**Data supplied**
———

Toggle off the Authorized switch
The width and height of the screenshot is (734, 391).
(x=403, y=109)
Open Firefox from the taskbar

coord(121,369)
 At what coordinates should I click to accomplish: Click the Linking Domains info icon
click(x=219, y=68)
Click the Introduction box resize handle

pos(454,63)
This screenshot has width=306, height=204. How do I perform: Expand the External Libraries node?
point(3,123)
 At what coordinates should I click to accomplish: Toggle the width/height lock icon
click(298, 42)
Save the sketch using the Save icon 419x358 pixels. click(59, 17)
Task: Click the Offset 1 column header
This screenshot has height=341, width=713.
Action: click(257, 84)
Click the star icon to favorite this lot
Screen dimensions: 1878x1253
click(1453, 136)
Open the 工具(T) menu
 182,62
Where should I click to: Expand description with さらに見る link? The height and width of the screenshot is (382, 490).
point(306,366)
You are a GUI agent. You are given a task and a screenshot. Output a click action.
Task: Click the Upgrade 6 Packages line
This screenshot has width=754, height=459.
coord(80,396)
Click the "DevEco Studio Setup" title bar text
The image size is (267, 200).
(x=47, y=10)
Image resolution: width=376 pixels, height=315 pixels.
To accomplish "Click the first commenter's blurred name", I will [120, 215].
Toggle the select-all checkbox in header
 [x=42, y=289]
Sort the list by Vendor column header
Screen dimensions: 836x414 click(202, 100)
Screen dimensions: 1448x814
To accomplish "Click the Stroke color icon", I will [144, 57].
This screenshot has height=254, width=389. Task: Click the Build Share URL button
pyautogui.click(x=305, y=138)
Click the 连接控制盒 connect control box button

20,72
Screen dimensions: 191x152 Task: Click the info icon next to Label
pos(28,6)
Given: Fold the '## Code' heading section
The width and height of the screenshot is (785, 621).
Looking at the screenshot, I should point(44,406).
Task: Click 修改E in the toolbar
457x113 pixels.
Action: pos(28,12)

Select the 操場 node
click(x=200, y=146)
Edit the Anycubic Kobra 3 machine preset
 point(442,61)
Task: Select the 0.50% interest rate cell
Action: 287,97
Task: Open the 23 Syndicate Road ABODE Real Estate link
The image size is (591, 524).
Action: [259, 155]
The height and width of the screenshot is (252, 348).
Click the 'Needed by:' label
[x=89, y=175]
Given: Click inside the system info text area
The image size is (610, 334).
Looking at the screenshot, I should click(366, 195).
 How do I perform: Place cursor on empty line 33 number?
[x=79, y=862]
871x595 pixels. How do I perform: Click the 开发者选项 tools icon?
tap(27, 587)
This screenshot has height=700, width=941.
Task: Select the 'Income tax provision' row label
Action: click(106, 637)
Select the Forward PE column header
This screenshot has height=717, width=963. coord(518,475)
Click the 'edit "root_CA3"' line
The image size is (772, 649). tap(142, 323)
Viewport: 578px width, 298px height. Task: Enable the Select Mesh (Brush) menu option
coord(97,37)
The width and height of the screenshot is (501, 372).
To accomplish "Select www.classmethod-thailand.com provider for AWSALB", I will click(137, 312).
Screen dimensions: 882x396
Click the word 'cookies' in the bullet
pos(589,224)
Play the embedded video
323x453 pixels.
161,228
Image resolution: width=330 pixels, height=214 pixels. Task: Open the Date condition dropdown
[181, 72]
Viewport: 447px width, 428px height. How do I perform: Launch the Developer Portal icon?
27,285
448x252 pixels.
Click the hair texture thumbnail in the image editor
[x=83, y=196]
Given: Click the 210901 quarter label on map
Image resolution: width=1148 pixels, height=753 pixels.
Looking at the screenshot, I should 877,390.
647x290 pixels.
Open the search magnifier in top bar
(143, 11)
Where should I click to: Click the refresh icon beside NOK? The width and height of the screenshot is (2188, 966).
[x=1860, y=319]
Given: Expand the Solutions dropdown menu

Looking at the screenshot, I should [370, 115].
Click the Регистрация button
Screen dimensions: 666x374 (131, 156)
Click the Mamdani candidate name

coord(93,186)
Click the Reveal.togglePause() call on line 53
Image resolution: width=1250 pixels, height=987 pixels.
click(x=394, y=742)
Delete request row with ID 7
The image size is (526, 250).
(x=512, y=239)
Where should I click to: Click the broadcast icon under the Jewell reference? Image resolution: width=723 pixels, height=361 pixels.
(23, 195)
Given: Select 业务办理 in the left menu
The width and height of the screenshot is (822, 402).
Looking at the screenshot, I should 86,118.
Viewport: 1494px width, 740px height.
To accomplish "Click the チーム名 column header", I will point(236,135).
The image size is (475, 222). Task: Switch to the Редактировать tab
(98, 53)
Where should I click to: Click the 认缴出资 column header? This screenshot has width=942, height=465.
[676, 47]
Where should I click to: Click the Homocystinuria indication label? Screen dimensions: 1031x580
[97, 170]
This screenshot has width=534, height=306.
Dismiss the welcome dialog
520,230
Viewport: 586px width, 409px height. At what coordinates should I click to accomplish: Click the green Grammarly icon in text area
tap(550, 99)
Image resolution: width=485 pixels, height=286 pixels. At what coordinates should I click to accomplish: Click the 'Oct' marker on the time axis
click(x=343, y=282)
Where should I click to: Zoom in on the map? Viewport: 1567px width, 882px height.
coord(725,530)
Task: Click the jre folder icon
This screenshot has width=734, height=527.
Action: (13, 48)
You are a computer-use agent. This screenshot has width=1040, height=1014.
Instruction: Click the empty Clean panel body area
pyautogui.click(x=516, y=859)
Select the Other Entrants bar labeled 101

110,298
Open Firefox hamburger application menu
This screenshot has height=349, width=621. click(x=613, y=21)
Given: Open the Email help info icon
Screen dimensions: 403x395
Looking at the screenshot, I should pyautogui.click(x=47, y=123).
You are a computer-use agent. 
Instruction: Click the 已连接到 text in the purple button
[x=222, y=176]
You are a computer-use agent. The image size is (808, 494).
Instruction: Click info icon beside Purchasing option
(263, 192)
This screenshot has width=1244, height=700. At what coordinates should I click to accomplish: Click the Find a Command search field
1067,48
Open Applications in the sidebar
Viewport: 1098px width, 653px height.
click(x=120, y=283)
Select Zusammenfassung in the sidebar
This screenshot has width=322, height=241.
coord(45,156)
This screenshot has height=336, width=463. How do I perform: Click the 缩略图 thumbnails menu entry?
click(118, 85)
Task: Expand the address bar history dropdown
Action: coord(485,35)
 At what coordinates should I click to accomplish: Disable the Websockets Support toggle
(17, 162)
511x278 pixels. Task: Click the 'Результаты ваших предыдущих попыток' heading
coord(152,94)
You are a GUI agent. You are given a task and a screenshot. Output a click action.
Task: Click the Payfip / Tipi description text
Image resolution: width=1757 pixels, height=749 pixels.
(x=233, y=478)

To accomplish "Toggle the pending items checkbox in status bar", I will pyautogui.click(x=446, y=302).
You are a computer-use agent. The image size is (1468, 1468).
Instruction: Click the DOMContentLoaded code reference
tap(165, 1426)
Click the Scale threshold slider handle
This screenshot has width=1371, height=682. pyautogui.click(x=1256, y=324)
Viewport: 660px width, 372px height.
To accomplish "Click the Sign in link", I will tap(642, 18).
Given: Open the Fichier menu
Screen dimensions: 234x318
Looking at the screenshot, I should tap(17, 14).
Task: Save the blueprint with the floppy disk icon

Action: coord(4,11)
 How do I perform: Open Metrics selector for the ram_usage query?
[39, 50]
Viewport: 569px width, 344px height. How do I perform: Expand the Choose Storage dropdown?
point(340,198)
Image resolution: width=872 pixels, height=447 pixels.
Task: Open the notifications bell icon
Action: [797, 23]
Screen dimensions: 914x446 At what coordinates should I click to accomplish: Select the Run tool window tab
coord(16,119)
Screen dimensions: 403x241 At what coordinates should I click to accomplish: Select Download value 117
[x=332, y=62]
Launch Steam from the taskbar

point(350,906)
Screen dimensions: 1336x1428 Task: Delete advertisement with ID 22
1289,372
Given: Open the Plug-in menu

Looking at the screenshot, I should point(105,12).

———

**Work item**
Using the entries above, output exactly the lines between the line holding "Image resolution: width=330" and the line holding "Given: Click the 210901 quarter label on map", end lines included, and nothing more.

**Worked solution**
Image resolution: width=330 pixels, height=214 pixels. Task: Open the Date condition dropdown
[181, 72]
Viewport: 447px width, 428px height. How do I perform: Launch the Developer Portal icon?
27,285
448x252 pixels.
Click the hair texture thumbnail in the image editor
[x=83, y=196]
Given: Click the 210901 quarter label on map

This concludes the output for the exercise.